◆ EXERCISE DESCRIPTION ◆
Take the line containing "Task: Click the third gold rating star" and every line after it in the data below, and print them exactly as given, with nothing else.
(SOURCE DATA)
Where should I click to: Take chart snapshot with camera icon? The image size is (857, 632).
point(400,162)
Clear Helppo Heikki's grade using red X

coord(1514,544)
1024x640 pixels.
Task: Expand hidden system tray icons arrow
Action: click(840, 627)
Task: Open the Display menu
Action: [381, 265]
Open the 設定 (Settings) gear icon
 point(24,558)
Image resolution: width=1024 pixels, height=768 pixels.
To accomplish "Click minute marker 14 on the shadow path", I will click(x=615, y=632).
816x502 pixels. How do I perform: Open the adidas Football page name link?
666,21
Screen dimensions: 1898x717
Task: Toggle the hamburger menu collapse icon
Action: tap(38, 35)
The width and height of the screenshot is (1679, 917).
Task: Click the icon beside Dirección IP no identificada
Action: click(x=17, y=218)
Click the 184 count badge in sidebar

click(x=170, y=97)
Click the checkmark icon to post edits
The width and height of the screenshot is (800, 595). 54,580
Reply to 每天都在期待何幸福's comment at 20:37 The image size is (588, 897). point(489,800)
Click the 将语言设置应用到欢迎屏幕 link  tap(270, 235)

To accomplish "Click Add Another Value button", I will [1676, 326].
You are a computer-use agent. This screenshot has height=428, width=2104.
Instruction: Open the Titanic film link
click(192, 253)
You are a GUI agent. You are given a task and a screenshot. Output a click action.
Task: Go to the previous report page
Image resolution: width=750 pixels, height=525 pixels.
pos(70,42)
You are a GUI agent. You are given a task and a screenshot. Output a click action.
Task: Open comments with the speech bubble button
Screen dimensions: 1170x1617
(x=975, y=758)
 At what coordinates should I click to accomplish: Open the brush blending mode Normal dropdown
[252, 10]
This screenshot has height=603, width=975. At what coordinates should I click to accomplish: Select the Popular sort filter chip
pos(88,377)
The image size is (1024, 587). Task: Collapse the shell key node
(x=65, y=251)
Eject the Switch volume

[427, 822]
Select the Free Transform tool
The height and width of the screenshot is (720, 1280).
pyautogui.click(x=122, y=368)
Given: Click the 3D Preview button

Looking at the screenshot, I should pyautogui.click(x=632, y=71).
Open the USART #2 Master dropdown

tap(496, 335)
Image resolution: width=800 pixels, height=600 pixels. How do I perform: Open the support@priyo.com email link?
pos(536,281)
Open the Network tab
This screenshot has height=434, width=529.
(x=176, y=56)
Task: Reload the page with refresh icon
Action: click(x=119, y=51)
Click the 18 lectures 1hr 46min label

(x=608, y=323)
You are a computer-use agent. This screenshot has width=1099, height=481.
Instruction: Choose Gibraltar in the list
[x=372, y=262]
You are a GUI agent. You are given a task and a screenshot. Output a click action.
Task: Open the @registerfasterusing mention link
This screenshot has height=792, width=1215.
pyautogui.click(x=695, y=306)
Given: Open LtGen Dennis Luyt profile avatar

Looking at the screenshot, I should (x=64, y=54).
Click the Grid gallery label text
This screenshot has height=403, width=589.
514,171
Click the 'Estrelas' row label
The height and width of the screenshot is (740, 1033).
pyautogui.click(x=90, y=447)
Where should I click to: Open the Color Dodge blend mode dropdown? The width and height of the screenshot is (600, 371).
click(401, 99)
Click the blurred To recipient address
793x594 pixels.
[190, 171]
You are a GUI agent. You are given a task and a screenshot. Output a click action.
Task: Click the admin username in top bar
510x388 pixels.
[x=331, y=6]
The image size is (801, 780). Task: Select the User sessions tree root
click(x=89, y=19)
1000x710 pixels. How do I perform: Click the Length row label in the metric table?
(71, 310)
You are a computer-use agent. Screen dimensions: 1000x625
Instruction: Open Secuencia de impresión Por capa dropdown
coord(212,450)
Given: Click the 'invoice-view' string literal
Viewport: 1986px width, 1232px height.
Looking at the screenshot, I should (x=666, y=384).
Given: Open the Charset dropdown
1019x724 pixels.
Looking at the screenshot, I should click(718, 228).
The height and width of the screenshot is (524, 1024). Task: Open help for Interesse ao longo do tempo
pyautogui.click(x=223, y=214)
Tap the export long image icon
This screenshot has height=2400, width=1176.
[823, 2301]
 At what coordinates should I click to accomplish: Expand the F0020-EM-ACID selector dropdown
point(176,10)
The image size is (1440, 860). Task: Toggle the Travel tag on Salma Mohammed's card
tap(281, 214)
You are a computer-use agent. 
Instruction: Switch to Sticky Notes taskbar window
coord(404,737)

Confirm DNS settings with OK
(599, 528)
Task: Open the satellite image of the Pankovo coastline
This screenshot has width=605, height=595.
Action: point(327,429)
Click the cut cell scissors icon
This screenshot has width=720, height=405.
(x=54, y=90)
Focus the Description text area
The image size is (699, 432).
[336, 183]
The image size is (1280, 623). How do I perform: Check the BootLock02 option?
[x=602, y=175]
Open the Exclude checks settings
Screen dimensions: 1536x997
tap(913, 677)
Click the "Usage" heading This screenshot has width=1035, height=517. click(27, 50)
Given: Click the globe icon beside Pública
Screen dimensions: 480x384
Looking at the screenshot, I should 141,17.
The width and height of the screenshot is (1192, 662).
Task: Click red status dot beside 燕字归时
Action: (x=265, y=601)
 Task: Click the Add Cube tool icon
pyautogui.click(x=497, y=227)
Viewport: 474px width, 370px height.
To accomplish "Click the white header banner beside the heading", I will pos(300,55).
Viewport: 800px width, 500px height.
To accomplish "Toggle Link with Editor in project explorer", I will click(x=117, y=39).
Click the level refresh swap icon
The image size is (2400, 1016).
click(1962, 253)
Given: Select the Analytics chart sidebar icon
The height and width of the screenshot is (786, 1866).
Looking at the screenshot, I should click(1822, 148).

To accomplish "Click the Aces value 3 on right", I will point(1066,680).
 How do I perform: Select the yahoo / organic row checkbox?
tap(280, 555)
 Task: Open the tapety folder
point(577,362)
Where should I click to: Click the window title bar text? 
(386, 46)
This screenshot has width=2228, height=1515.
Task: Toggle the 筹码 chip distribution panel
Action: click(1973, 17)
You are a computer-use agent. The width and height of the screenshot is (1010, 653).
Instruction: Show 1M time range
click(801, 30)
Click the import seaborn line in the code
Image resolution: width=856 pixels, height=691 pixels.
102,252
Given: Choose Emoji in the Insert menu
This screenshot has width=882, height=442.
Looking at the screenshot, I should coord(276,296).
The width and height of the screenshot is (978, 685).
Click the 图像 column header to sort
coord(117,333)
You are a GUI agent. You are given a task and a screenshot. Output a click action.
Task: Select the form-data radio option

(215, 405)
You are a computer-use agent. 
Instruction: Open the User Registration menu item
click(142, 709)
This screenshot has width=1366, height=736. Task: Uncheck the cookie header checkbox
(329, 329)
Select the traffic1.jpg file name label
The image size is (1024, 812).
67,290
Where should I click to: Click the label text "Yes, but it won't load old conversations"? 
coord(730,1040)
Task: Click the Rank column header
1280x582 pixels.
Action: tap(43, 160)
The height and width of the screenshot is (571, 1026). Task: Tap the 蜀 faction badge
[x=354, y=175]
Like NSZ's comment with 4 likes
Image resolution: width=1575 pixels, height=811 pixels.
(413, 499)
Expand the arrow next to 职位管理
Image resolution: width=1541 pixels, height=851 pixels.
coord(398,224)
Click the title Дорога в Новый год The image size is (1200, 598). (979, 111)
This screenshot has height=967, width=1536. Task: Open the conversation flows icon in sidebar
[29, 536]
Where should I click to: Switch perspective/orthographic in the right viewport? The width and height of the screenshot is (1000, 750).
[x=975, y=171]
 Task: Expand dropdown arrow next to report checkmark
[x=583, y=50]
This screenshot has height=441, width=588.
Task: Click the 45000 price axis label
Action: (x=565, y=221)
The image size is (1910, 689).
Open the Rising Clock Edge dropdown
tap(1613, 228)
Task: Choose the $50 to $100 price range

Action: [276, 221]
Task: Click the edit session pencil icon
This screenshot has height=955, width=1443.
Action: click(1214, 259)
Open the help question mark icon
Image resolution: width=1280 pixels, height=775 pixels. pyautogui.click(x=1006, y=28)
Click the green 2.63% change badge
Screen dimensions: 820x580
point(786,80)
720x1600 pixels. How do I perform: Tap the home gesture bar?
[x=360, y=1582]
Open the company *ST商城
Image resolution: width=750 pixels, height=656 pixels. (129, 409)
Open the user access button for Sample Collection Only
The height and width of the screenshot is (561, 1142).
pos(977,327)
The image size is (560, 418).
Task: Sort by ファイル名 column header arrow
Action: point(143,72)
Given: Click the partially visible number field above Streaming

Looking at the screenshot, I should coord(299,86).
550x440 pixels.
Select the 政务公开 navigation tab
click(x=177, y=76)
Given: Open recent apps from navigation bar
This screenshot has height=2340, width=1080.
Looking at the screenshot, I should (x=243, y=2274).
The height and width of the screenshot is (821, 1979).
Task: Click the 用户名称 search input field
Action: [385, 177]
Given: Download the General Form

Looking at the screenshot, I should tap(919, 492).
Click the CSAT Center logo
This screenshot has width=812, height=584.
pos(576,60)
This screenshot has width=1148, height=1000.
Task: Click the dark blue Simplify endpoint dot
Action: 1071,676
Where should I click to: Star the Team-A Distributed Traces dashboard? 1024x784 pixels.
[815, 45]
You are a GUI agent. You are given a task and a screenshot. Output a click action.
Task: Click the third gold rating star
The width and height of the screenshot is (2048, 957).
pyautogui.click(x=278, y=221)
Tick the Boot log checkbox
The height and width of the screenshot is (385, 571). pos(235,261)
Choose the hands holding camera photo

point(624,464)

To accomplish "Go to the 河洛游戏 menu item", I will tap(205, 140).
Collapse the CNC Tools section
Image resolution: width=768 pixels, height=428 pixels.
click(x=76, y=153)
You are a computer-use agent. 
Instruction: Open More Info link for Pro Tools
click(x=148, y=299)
(End SOURCE DATA)
◆ SOLVED EXERCISE ◆
Task: Click the third gold rating star
The width and height of the screenshot is (2048, 957).
pyautogui.click(x=278, y=221)
Tick the Boot log checkbox
The height and width of the screenshot is (385, 571). pos(235,261)
Choose the hands holding camera photo

point(624,464)

To accomplish "Go to the 河洛游戏 menu item", I will tap(205, 140).
Collapse the CNC Tools section
Image resolution: width=768 pixels, height=428 pixels.
click(x=76, y=153)
You are a computer-use agent. 
Instruction: Open More Info link for Pro Tools
click(x=148, y=299)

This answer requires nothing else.